Provate a pensare all’ultimo progetto che avete portato avanti. Ricordate i diversi parametri che avete seguito? Quali regole, imposte da voi o da altri, avete dovuto rispettare? Standard elevati, attenzione ai dettagli, autocontrollo, sono qualità di grande valore nel contesto lavorativo e spesso portano a risultati straordinari. A volte però, se analizziamo queste qualità con maggiore attenzione, potremmo accorgerci della presenza di un’arma a doppio taglio: il perfezionismo.

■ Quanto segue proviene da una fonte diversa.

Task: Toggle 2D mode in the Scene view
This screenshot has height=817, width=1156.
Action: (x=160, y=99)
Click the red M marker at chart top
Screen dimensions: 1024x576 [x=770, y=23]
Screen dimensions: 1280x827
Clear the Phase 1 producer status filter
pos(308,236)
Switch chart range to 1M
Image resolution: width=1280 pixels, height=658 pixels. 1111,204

Questa tendenza, in apparenza virtuosa, ha il potere di inibire la creatività e di portare a una valutazione eccessivamente severa delle proprie prestazioni. Se da un lato ci spinge a dare il massimo, dall’altro crea un ciclo di auto-critica che può diventare dannoso. Quando ci identifichiamo troppo con il nostro lavoro il rischio è di legare la nostra autostima ai risultati che otteniamo. Possiamo sintetizzare questo meccanismo nella frase “Ho fatto bene, quindi sono bravo”. In sintesi: il nostro operato diventa la nostra identità.

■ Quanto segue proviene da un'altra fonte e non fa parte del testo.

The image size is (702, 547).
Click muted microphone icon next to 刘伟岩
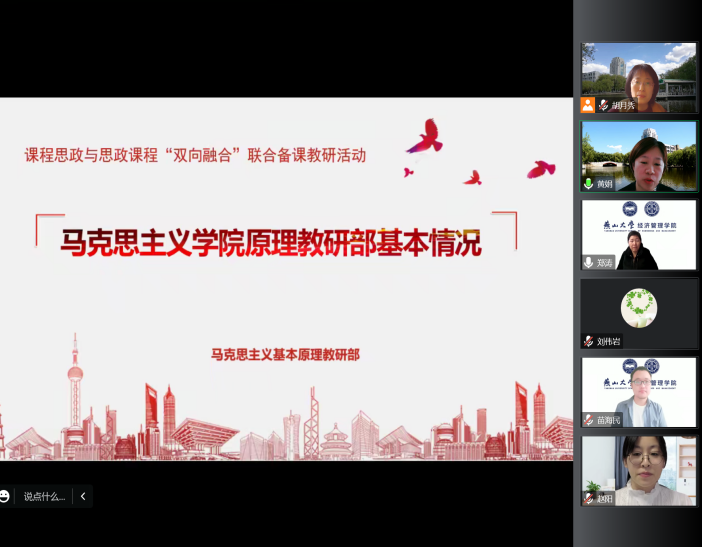[588, 341]
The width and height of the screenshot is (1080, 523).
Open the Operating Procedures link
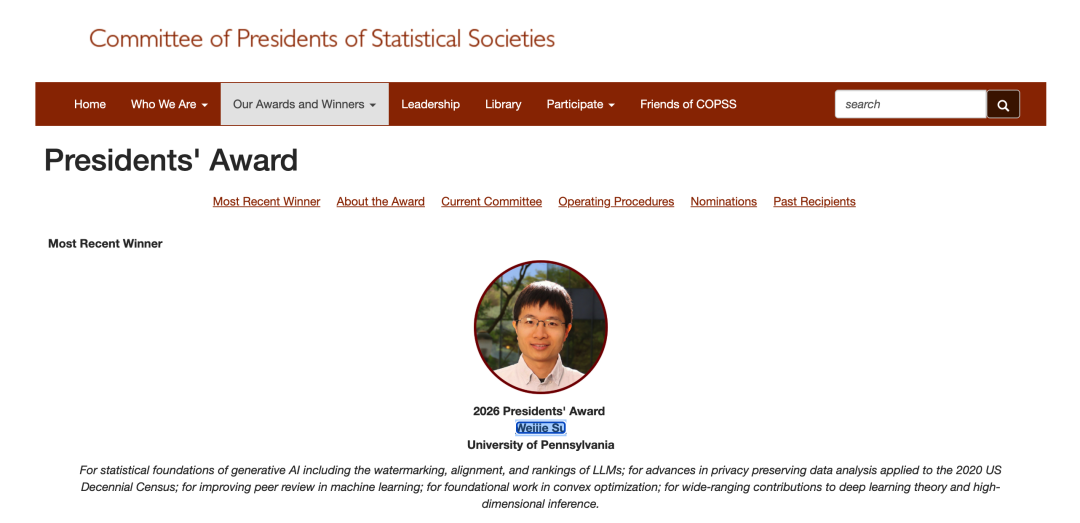tap(616, 202)
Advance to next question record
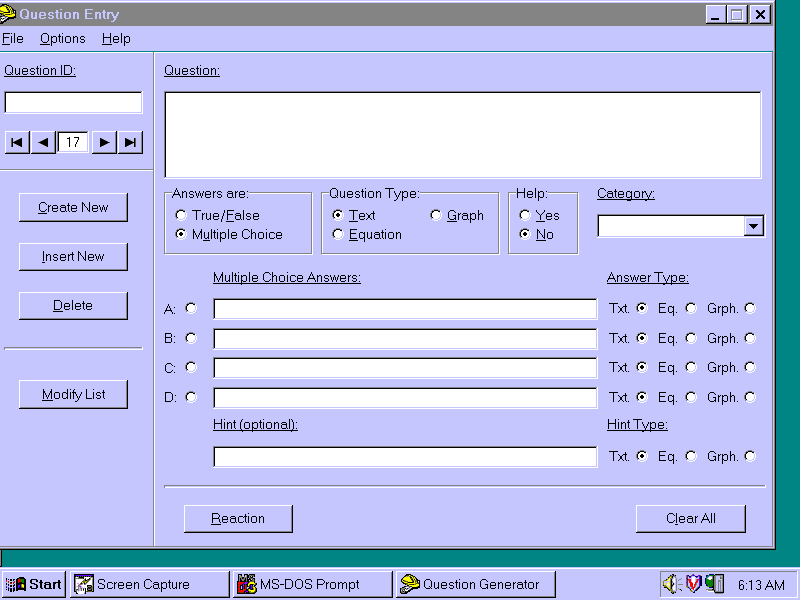 [x=104, y=143]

La trappola di questo approccio è l’uso inconscio del meccanismo “tutto o niente“. Se commettiamo un errore è facile passare da una situazione di “successo” a una di “fallimento” senza alcuna sfumatura intermedia. Questo pensiero dicotomico può diventare paralizzante, impedendoci di vedere il quadro complessivo e di riconoscere i progressi fatti. Imparare dagli insuccessi è fondamentale, diverso equiparare il proprio valore a singole prestazioni che possono rivelarsi, occasionalmente, anche non del tutto efficaci.

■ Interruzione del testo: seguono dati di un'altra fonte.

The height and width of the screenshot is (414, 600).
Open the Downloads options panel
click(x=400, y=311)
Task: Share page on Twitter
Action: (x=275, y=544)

In un mondo sempre più competitivo, il rischio di posizionare l’asticella delle nostre aspettative troppo in alto, può rendere difficile accettare una nostra prestazione lavorativa “sufficientemente buona”. Le persone tendono a confrontarsi costantemente con i successi altrui, amplificando così la sensazione di inadeguatezza ogni volta che non raggiungono standard che, osservati con maggiore equilibrio, si rivelerebbero pressoché irrealistici. Questo porta a una spirale di insoddisfazione, in cui si teme di non essere mai all’altezza.
Ma come possiamo accogliere l’errore nel nostro processo lavorativo? In primo luogo, è fondamentale comprendere che l’errore è una parte naturale e inevitabile del processo di apprendimento. Abituarsi ad attribuire a questi eventi un’opportunità per crescere e migliorare è essenziale per un approccio sano al lavoro. Fermarsi quando le cose sono “sufficientemente buone” non è sinonimo di mediocrità, quanto piuttosto una competenza da sviluppare perché delinea una consapevolezza dei propri limiti. Troppo spesso ci perdiamo nei dettagli, cercando la perfezione in ogni aspetto del nostro lavoro. Imparare a riconoscere quando un progetto ha raggiunto un livello soddisfacente può liberarci dalla trappola del perfezionismo.
Anche i migliori atleti possono avere giornate negative e performance non soddisfacenti, ma questo non significa che non siano bravi nel loro settore. L’importante è non mettere troppa energia nel tentativo di annullare l’imponderabile. Essere disposti a correre qualche rischio e accettare che non tutto andrà sempre come previsto è un segno di maturità professionale.
Una cultura capace di valorizzare l’errore è cruciale e può spostare la nostra prospettiva verso un approccio più equilibrato e sano al lavoro. Dobbiamo ricordarci che il successo non è solo una questione di risultati perfetti, ma di crescita e capacità di affrontare le sfide con il sorriso.